Sean Ellis defines it as: “a process of rapid experimentation across the full customer journey to accelerate customer and revenue growth.”
But even Ellis admits that the term has been mis-used, hijacked to make people and companies sound cool. Today, ‘growth hacking’ has been adopted by countless consultants, startup advisors – in fact anyone who wants to appeal to a certain type of young Silicon Valley tech entrepreneur (and make a quick buck in the process).
David Taylor, a marketing expert who helps startups via his consultancy, GROW: in London, knows the problems that 'growth hackers' can cause. "To say 'all growth hackers are bad' is wrong. But there are still too many bedroom gangsters out there selling a vision of utopia, promising clients the holy grail. They say 'Oh, those growth hacks didn’t work? It did for all my other clients.' In the meantime, they’re out the door leaving a significant dent in your budget."
Growth hacking in the real world
The answer is to foster a growth hacking culture across your entire organization, because growth hacks can come from anywhere. And that’s why the name ‘growth hacking’ works: it can cover a range of business functions and disciplines.
If you're looking for inspiration, growth hacking case studies are everywhere. Amazon’s e-commerce checkout process is a great example: aiming to drive sign-ups to its paid Amazon Prime service. Every purchase includes a page pop-up offering the user free next-day delivery if they sign up for Amazon Prime.
Spotify, the music streaming service, used similar growth hacking concepts to encourage new users. One of its first key features, beyond just music streaming, was a social sharing functionality that made it easy for users to post their ‘now playing’ track on Facebook, Twitter and other social networks.
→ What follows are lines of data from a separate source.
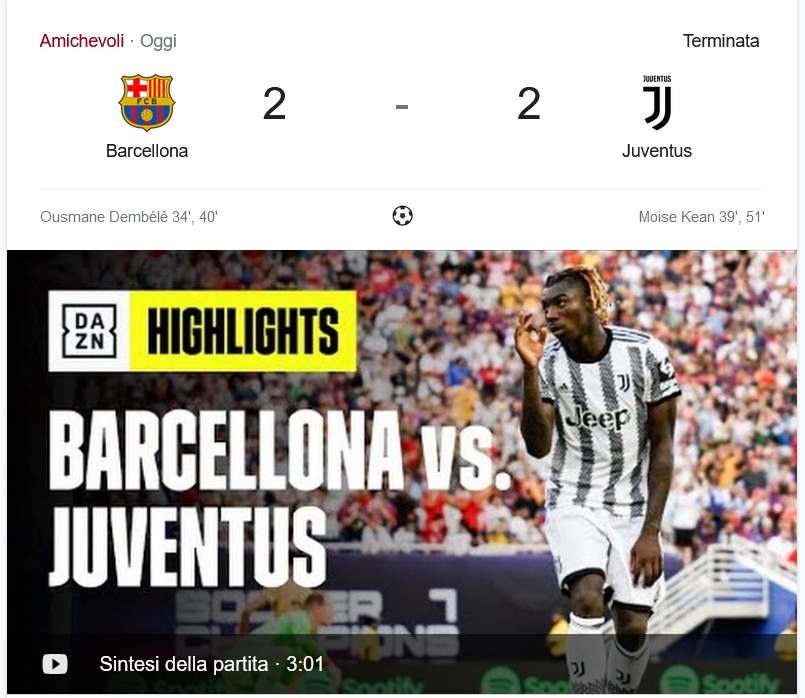805x698 pixels.
Task: Select the Barcellona team name
Action: pyautogui.click(x=147, y=151)

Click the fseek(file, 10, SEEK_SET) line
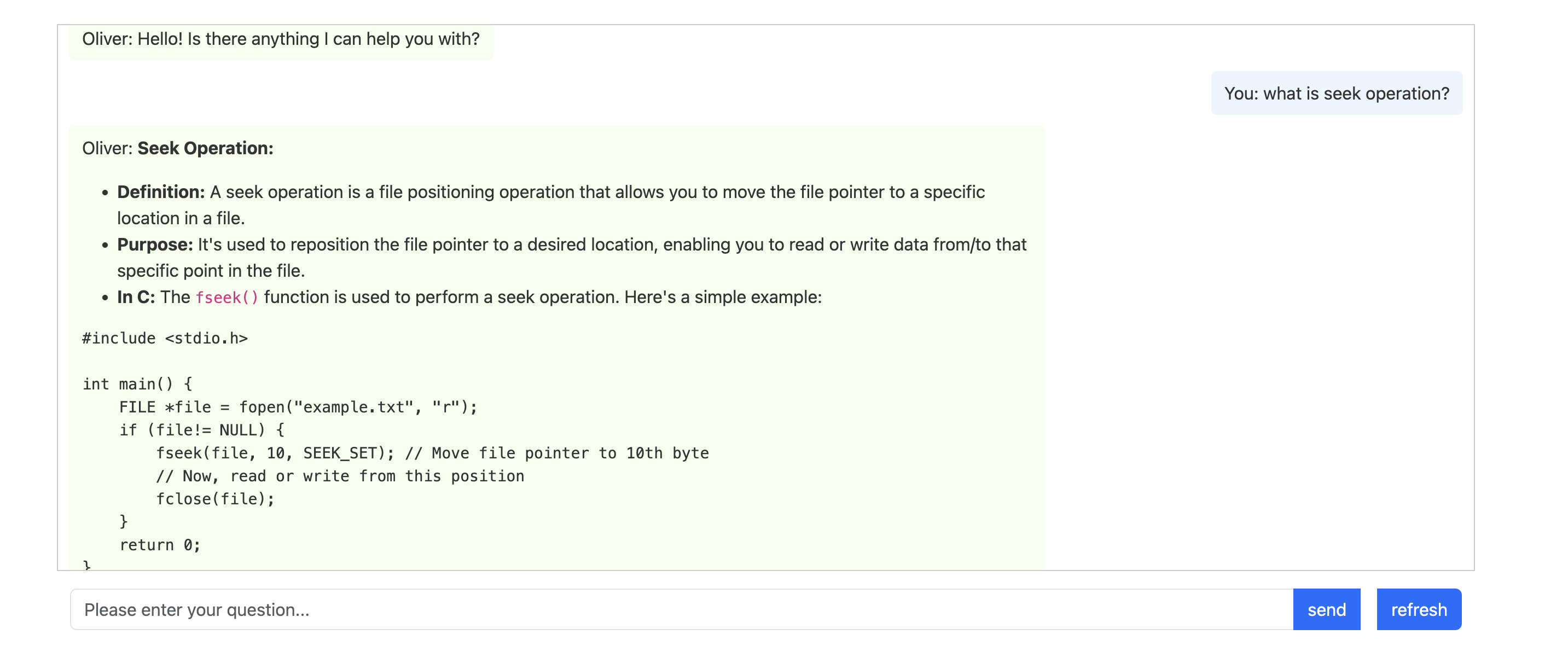click(x=432, y=453)
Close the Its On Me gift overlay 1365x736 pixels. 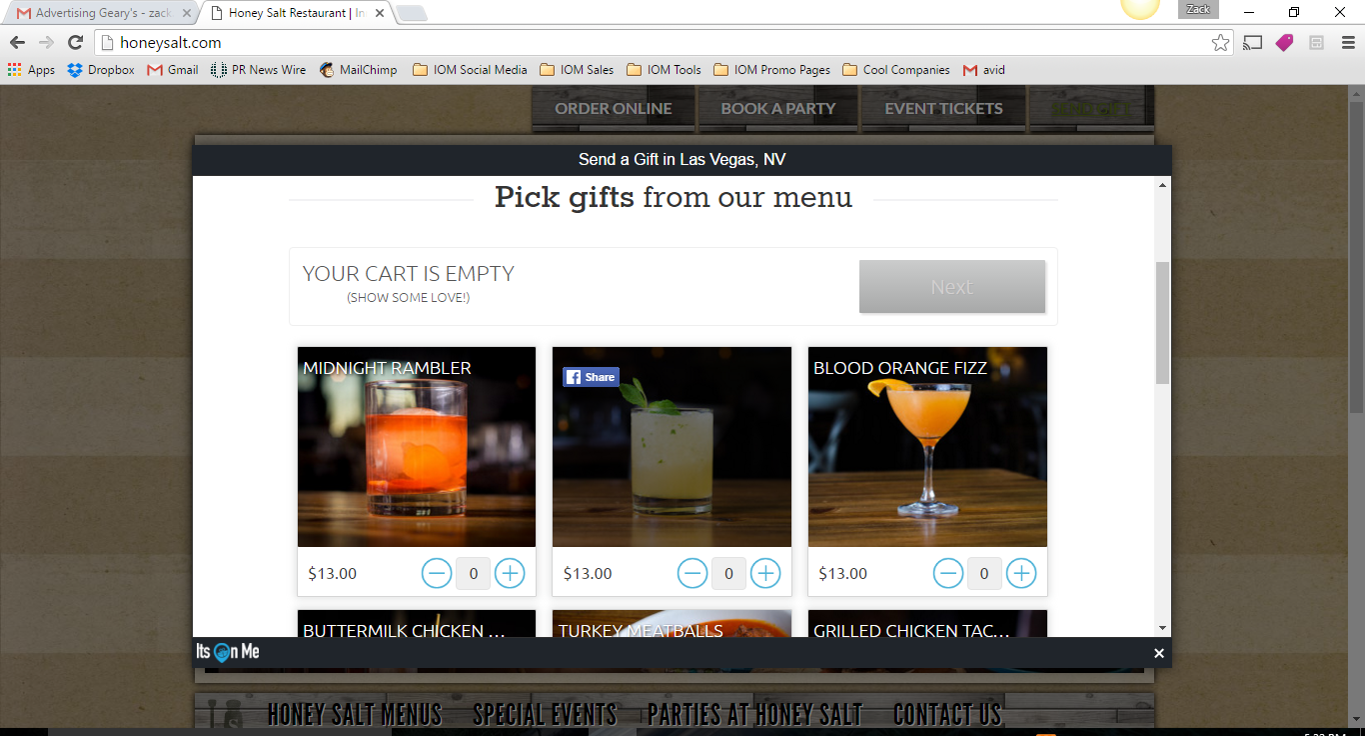click(x=1159, y=653)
And it worked: its user base rocketed from 500,000 in 2011 to 70 million in January 2018.
It’s not just online brands with a conventional product model that are benefitting from growth hacking. News site BuzzFeed also uses growth hacking techniques to improve their click-through rates. BuzzFeed uses a headline optimization tool to test different headline and thumbnail combinations almost instantly. It’s contributed to Buzzfeed’s meteoric success. Back in 2012, Buzzfeed’s global audience stood at only 10 million. Today, it tops 650 million.
Every business is a software business
What started in the tech sector has today leaked into the wider world of online retail, from groceries to 24-carat gold rings. If growth hacking can teach us anything, it’s that all businesses must be continually on the lookout for effective ways to boost growth. Speaking to Ryan Holliday on Observer.com, Sean Ellis said:
“Growth hacking isn’t really about an individual silver bullet hack. It’s more about a process of uncovering effective ways to grow your unique business. It involves focused, rapid experimentation around the best growth opportunities for your business at any given time. Growth hackers don't guess. They test."
So what does the future of growth hacking look like? The single most important phrase in what Sean Ellis says above is ‘ways to grow your unique business’. There’s no single magic formula for finding a growth hack that works for your business – it’s down to you to see what others have done and find inspiration that leads to the answer. You might want to explore these wider barriers to growth and how to overcome them for inspiration.
There's no way of predicting the growth hacking techniques of the future. They're for you to discover. One company's growth-hacking gold dust is another's garbage. So here are four tips to help you unlock your organization's growth hacking potential and find the tactics that work for you.
Get your product right first
Growth hacking isn’t about product development. But, of course, growth hacking ideas can come from the product development team.
Learn from others
From the examples of Buzzfeed, Spotify and Dropbox above to the many more available on the internet, go seek inspiration.
Make it clear to your employees that ideas can come from anywhere
No department has the monopoly on finding the next big growth idea.
Test and learn
Test and learn. Fail fast and move on. And if that doesn’t provide the answer, ask your audience. Always follow the data.